* _AIM 1_
Answer the following about the malware dataset text, one line each:
(a) To what fixed resolution were all images resized, and by which interpolation method?
(b) How many images per subfamily were set aside for validation?
(c) What label did benign files receive at both the family and subfamily levels?
* _AIM 2_
Write the next part of the malware dataset text, beginning right after its final sentence.

* _TEXT EXTRACT_

-- BEGIN --

Each malicious sample was studied in two complementary ways:

  • Static examination, where we looked at readable strings, imported APIs, section sizes and section-wise entropy to get a sense of the code layout and packing or encryption; and.

  • Dynamic observation, where the sample was executed inside a sandbox, and its run-time behaviour was monitored, including file system changes, registry edits, network activity and persistence attempts.

All these details were entered into a structured spreadsheet and used to assign two labels per sample: a broad family label and a more fine-grained subfamily label (for example, a file might be tagged as Trojan → AgentTesla). Benign files were marked as “None” at both levels.

Image representation of executables

Once labelled, each PE file was converted into a grayscale image so that standard vision-based models could be applied (Fig. 2). Previous studies have been reportedly implemented similar approaches in their studies to develop malware detection models3,12. Each Windows Portable Executable file is processed in its entirety by sequentially reading the complete byte stream, without excluding or prioritizing any specific PE section. The raw bytes are interpreted as unsigned 8-bit integers and mapped to pixel intensities to generate an initial grayscale image representation.

Fig. 2.

Fig. 2

Conversion of windows PE binaries into byte-stream segments and malware feature images.

As executables differ in size, the resulting grayscale images may have varying spatial dimensions. To ensure a uniform input for deep learning models, all images were resized to a fixed resolution of 224 × 224 pixels using bilinear interpolation. This resizing operation standardizes the input while preserving the relative spatial distribution of byte-level information across the full binary. No selective extraction of headers, code sections, or metadata is performed, allowing the representation to retain global structural characteristics of the executable. Pixel values were normalized to the [0,1] range prior to training. All executables are represented as single-channel grayscale images, with no color channels or multi-spectral information used at any stage of model training or inference16,17.

Dataset Splitting

To ensure a fair and balanced evaluation, the data for each malware subfamily was divided into:

Total Malware Family: 5 one family “None”(As Benign).

Total Malware Subfamily: 33.

  • Per subfamily 300 images for training,

  • Per subfamily 50 images for validation, and.

  • Per subfamily 50 images for testing.

Benign files were split in the same proportion. This design keeps the number of samples roughly uniform across subfamilies and prevents any single class from dominating the learning process. The same split is used for all three models so that differences in performance can be attributed to model rather than data partitioning.

-- END --

* _INFORMATION SUPPLIED_
-- BEGIN --

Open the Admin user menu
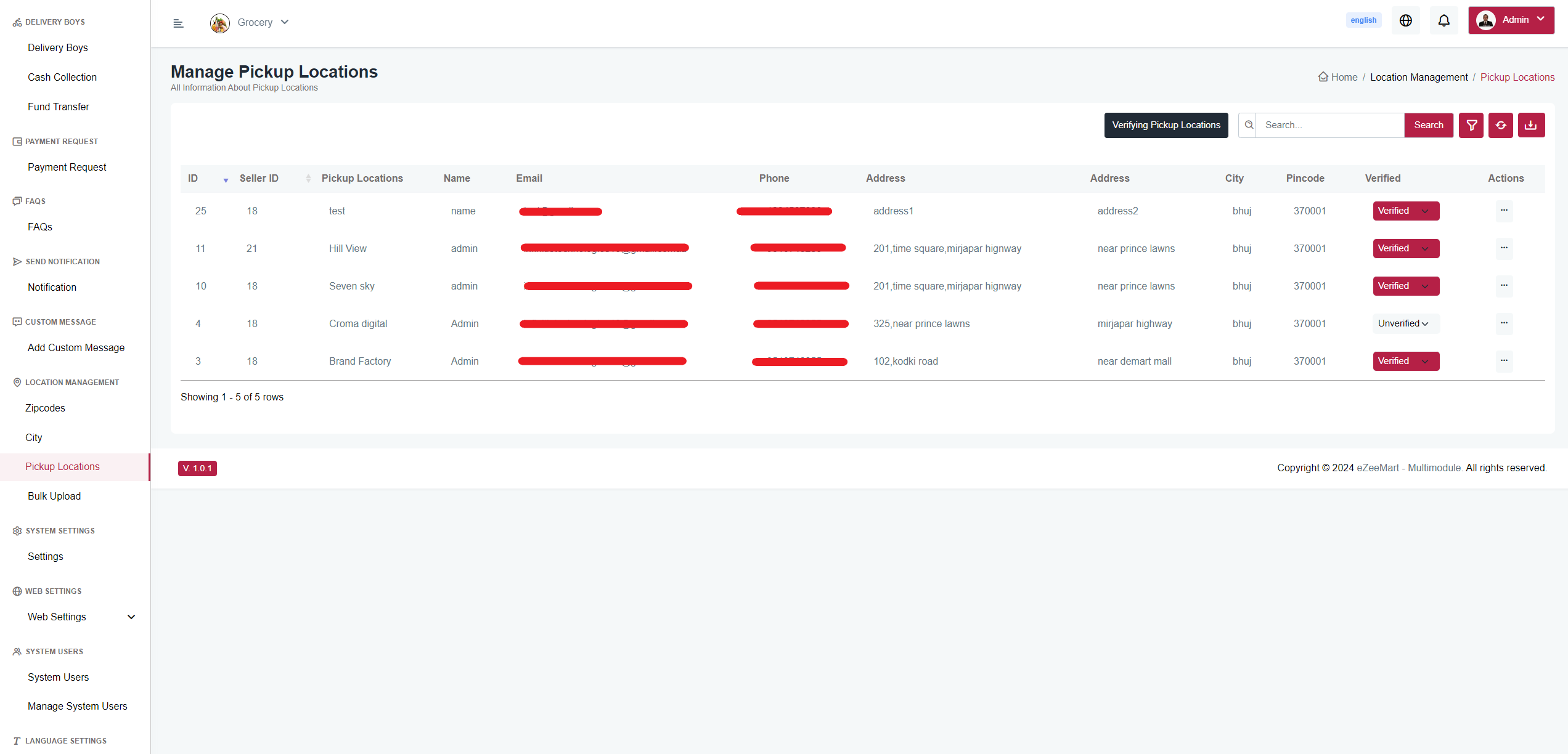This screenshot has width=1568, height=754. pyautogui.click(x=1511, y=20)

-- END --

* _EXERCISE OUTPUT 1_
(a) 224 × 224 pixels, using bilinear interpolation.
(b) 50 images.
(c) "None".

* _EXERCISE OUTPUT 2_
This section and Table 1 summarizes the distribution of samples across training, validation, and testing subsets for both benign and malware classes. By maintaining equal sample counts per subfamily and applying identical splits across all three models, the experimental design ensures that observed performance differences are attributable to architectural choices rather than class imbalance or data partitioning effects. This balanced setup is particularly important for evaluating fine-grained subfamily classification, where uneven representation could otherwise bias performance metrics.

Table 1.

Depicts the distribution of data for training, testing and validation.

Class type Subfamilies Training Validation Testing
Malware 33 9,900 1,650 1,650
Benign None 9,900 1,700 1,700
Total 19,800 3,350 3,350

Directory layout

 /dataset/

/train/Family/Subfamily/

/val/Family/Subfamily/

/test/Family/Subfamily/

/dataset/

/train/benign

/test/benign

/test/benign

Data processing

Images and corresponding labels were loaded using a custom data preprocessing pipeline implemented in Python. All executable images were represented as single-channel grayscale inputs, resized to a fixed resolution of 224 × 224 pixels, and normalized prior to model training to ensure numerical stability and consistent input scaling.

Label encoding was performed using one-hot vectors for the three outputs in the multitask learning framework:

  • y1 (Binary classification): 2 classes (Benign, Malware).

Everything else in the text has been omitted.